Records provided:
· · ·

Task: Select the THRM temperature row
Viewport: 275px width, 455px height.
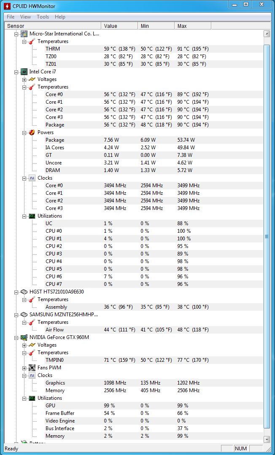Action: [154, 49]
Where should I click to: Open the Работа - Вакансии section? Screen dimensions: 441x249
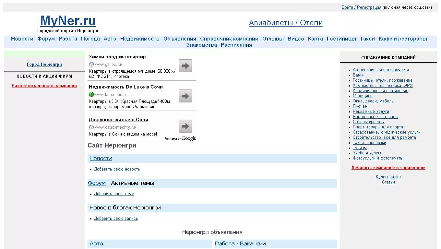(x=240, y=243)
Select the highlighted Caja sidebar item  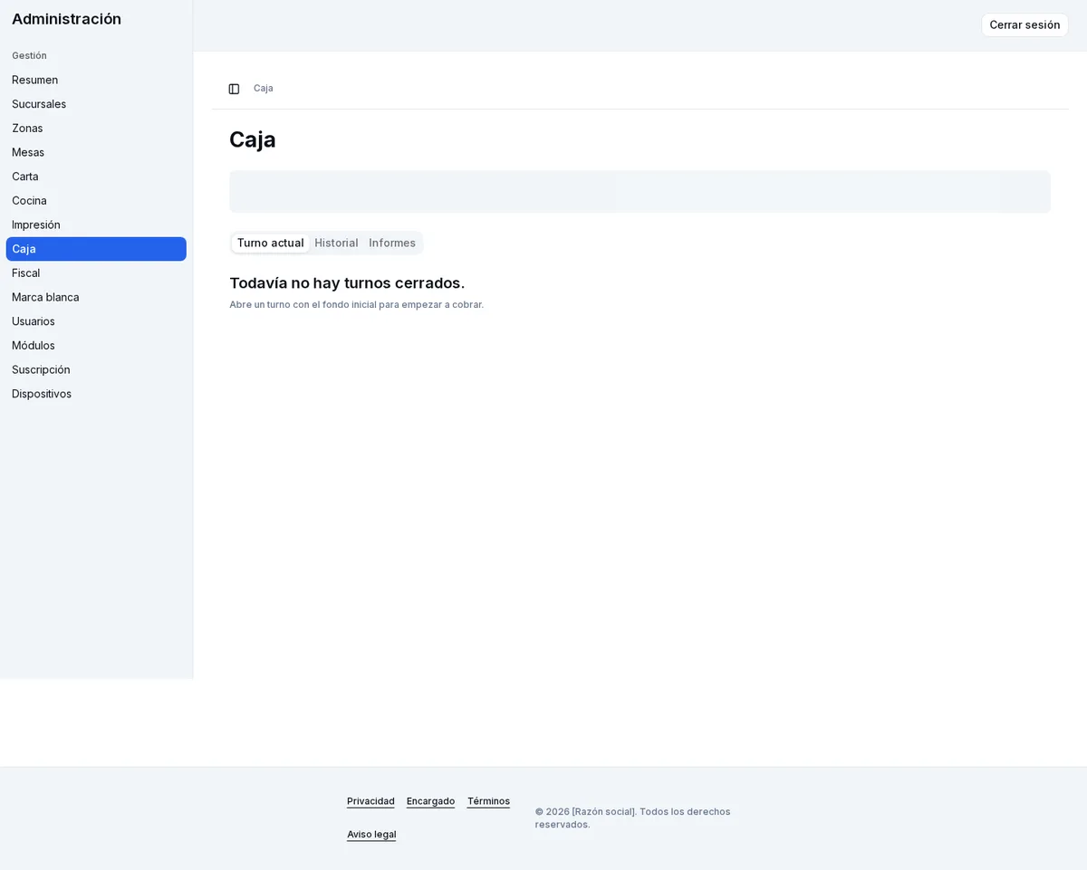tap(96, 249)
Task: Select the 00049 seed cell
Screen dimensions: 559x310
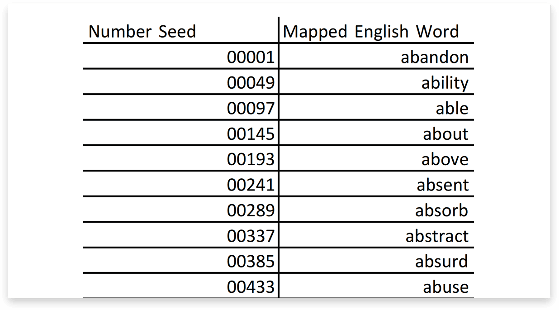Action: tap(181, 82)
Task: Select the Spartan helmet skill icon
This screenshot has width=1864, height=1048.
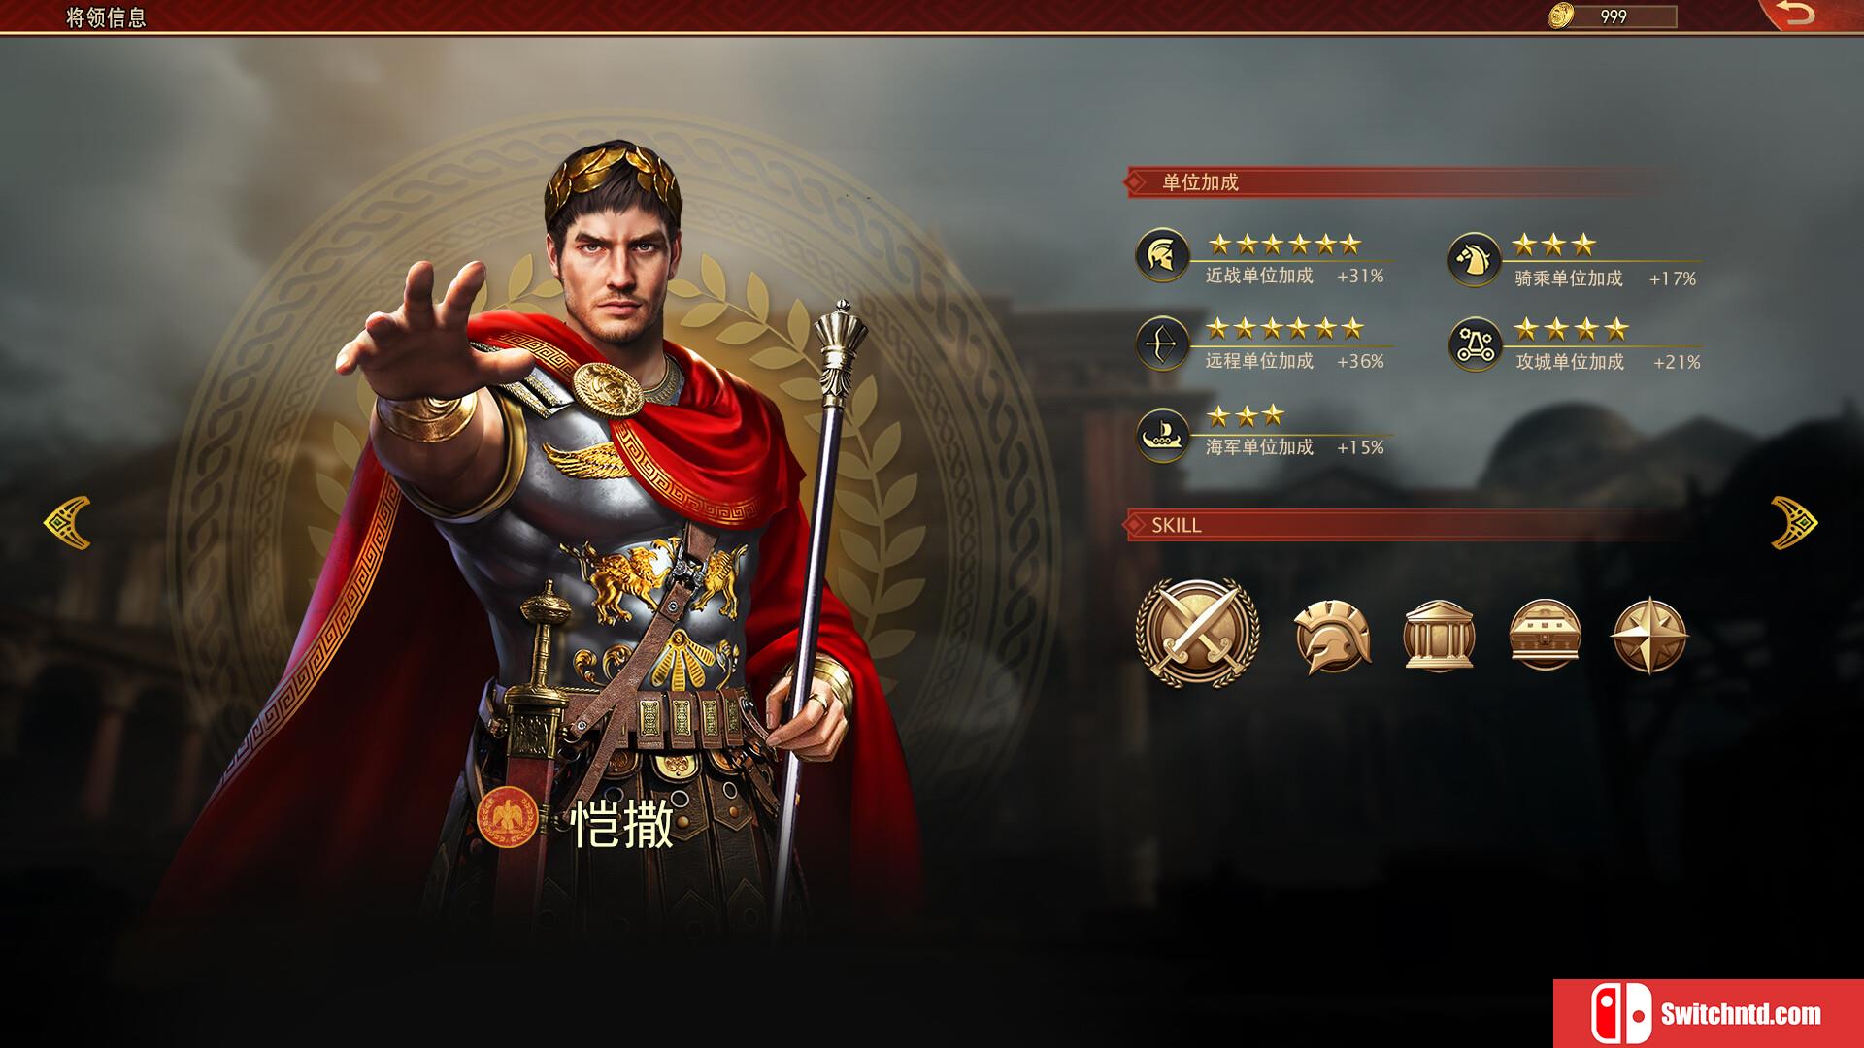Action: click(x=1333, y=637)
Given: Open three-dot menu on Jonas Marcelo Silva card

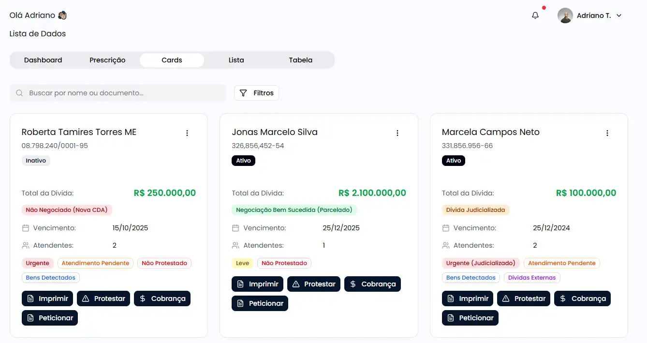Looking at the screenshot, I should (x=397, y=133).
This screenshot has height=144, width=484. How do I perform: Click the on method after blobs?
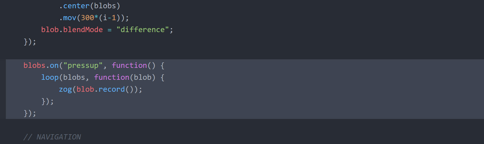[x=54, y=65]
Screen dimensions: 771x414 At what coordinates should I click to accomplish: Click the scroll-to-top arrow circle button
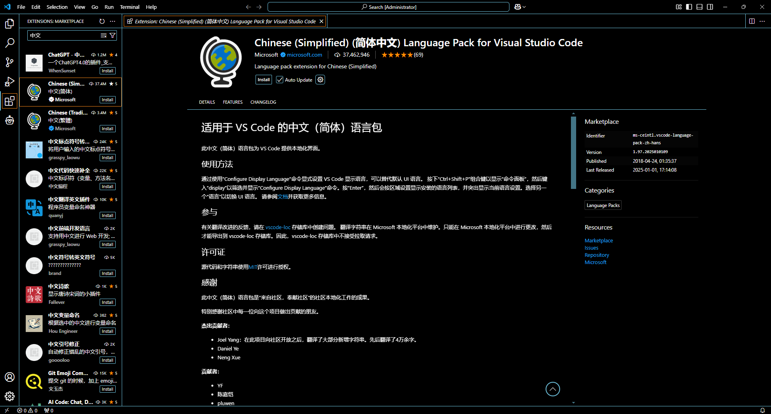(552, 389)
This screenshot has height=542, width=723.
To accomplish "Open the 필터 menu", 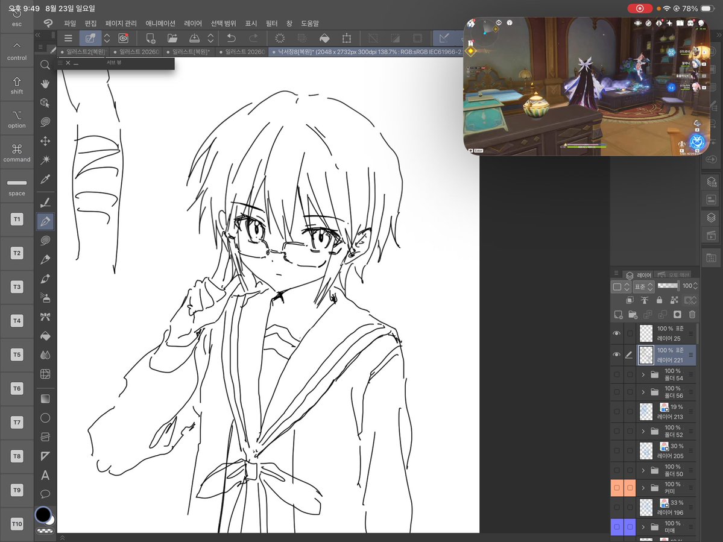I will pos(271,23).
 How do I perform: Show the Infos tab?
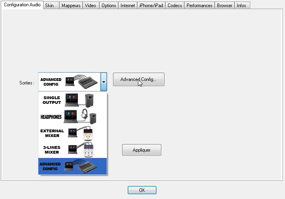click(242, 6)
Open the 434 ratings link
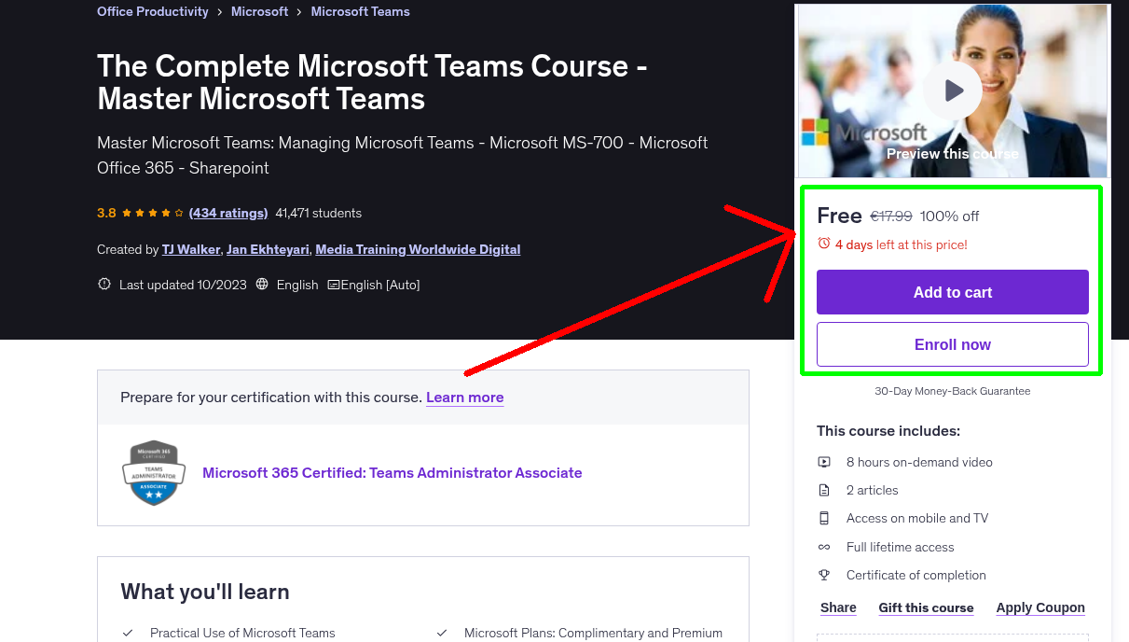The image size is (1129, 642). click(228, 213)
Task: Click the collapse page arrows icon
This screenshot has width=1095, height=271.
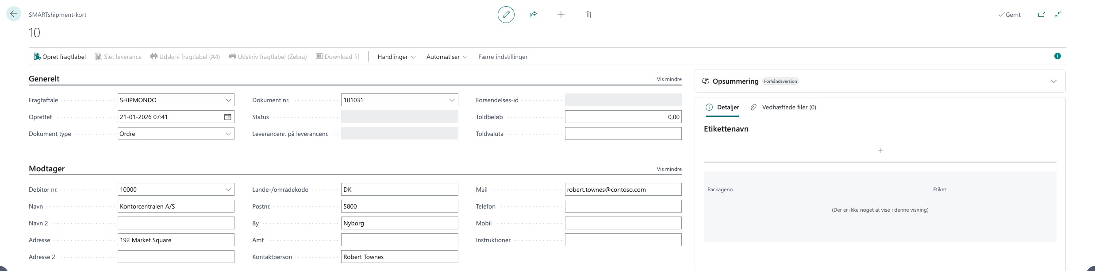Action: (x=1058, y=15)
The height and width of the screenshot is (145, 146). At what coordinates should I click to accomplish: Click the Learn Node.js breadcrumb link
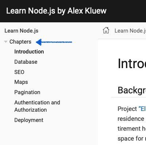coord(130,31)
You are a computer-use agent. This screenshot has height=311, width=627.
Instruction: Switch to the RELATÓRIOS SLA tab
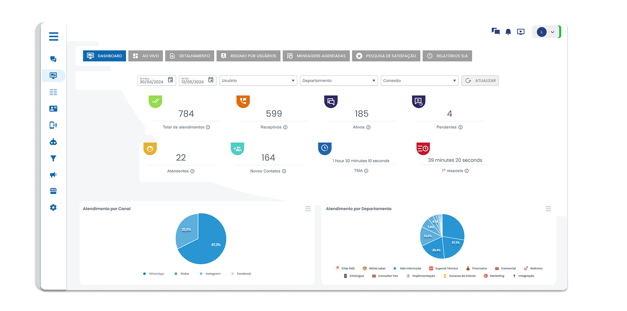[447, 56]
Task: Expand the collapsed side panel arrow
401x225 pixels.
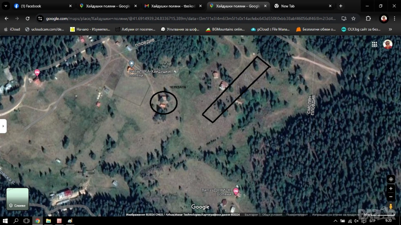Action: pyautogui.click(x=3, y=126)
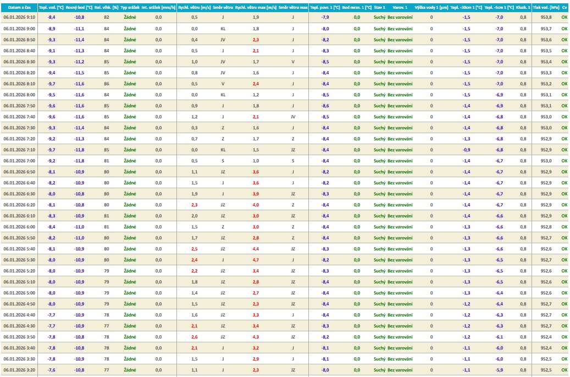This screenshot has height=377, width=570.
Task: Select the 06.01.2026 3:20 date cell
Action: pos(19,370)
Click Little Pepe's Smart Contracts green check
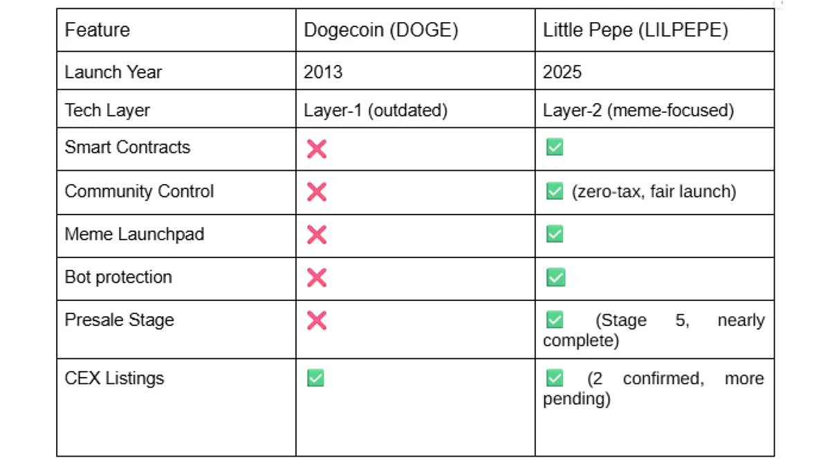830x467 pixels. point(555,147)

· · ·

Work order: When the word "icon" appears in a line of the listing, pull that line out.

Task response:
Task: Select the Spartan helmet skill icon
Task: Click the collapse page arrows icon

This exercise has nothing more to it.